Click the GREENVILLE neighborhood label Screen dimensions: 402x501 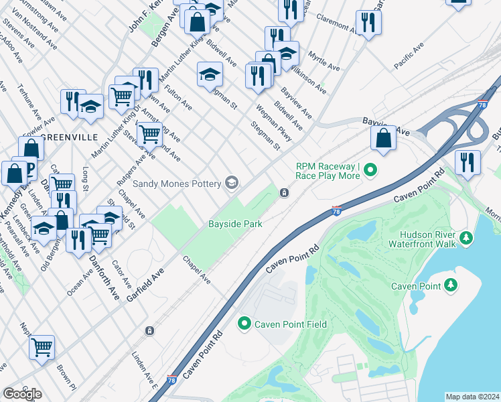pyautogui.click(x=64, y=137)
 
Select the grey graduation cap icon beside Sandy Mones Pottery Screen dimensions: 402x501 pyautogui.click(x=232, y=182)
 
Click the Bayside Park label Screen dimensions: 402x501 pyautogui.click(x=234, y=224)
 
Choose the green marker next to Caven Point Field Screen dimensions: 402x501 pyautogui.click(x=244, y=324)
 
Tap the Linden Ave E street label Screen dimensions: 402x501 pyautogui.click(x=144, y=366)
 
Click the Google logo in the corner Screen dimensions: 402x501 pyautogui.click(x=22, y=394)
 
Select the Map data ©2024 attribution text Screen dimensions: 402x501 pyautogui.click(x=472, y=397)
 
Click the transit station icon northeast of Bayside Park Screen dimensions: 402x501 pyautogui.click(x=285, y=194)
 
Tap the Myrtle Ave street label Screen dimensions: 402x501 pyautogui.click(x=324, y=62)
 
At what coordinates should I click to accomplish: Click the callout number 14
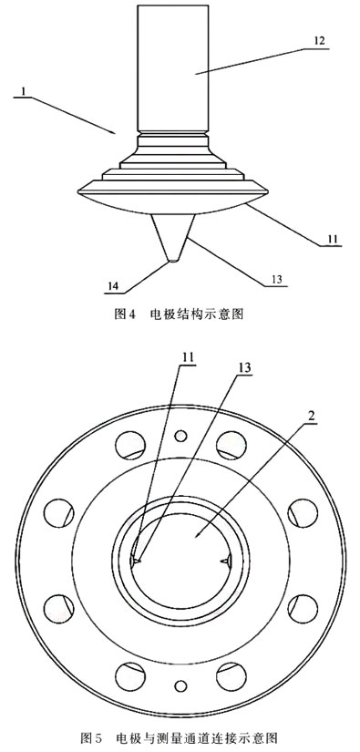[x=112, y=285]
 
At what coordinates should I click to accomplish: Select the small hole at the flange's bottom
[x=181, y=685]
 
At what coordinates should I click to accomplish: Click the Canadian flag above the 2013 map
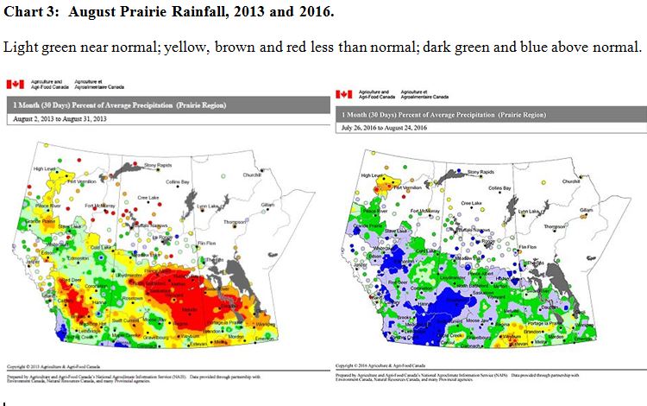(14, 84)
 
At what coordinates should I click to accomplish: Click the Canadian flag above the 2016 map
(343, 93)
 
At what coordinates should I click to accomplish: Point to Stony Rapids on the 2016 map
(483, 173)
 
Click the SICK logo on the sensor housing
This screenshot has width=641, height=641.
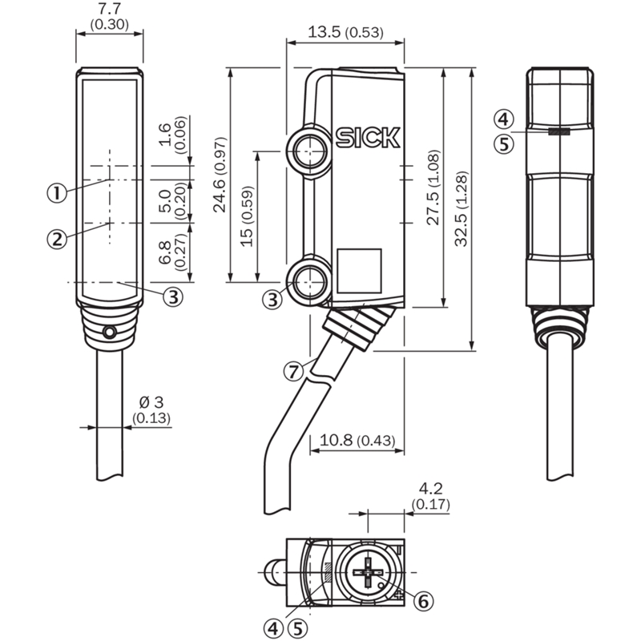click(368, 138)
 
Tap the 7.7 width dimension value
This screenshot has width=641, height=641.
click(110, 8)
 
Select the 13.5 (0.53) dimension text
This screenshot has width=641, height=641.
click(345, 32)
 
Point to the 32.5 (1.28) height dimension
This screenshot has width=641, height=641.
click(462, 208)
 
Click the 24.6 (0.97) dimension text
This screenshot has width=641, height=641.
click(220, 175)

**Direction**: Please copy the records word for word, starting with the line that contains "Click the Bayside" and going on through the last line of the records. Omit the pictures from your copy.

**Result**:
Click the Bayside Park label Screen dimensions: 402x501 pyautogui.click(x=234, y=224)
 
Choose the green marker next to Caven Point Field Screen dimensions: 402x501 pyautogui.click(x=244, y=324)
 
Tap the Linden Ave E street label Screen dimensions: 402x501 pyautogui.click(x=144, y=366)
 
Click the Google logo in the corner Screen dimensions: 402x501 pyautogui.click(x=22, y=394)
 
Select the Map data ©2024 attribution text Screen dimensions: 402x501 pyautogui.click(x=472, y=397)
 
Click the transit station icon northeast of Bayside Park Screen dimensions: 402x501 pyautogui.click(x=285, y=194)
 
Tap the Myrtle Ave street label Screen dimensions: 402x501 pyautogui.click(x=324, y=62)
 
At what coordinates should I click to accomplish: Click the callout number 14
[x=112, y=285]
 
At what coordinates should I click to accomplish: Select the small hole at the flange's bottom
[x=181, y=685]
 
At what coordinates should I click to accomplish: Click the Canadian flag above the 2013 map
(14, 84)
 
At what coordinates should I click to accomplish: Click the Canadian flag above the 2016 map
(343, 93)
 
At what coordinates should I click to accomplish: Point to Stony Rapids on the 2016 map
(483, 173)
 
Click the SICK logo on the sensor housing
This screenshot has width=641, height=641.
click(368, 138)
 
Tap the 7.7 width dimension value
This screenshot has width=641, height=641.
click(110, 8)
 
Select the 13.5 (0.53) dimension text
This screenshot has width=641, height=641.
click(345, 32)
 
Point to the 32.5 (1.28) height dimension
This screenshot has width=641, height=641.
click(462, 208)
 
Click the 24.6 (0.97) dimension text
This screenshot has width=641, height=641.
click(220, 175)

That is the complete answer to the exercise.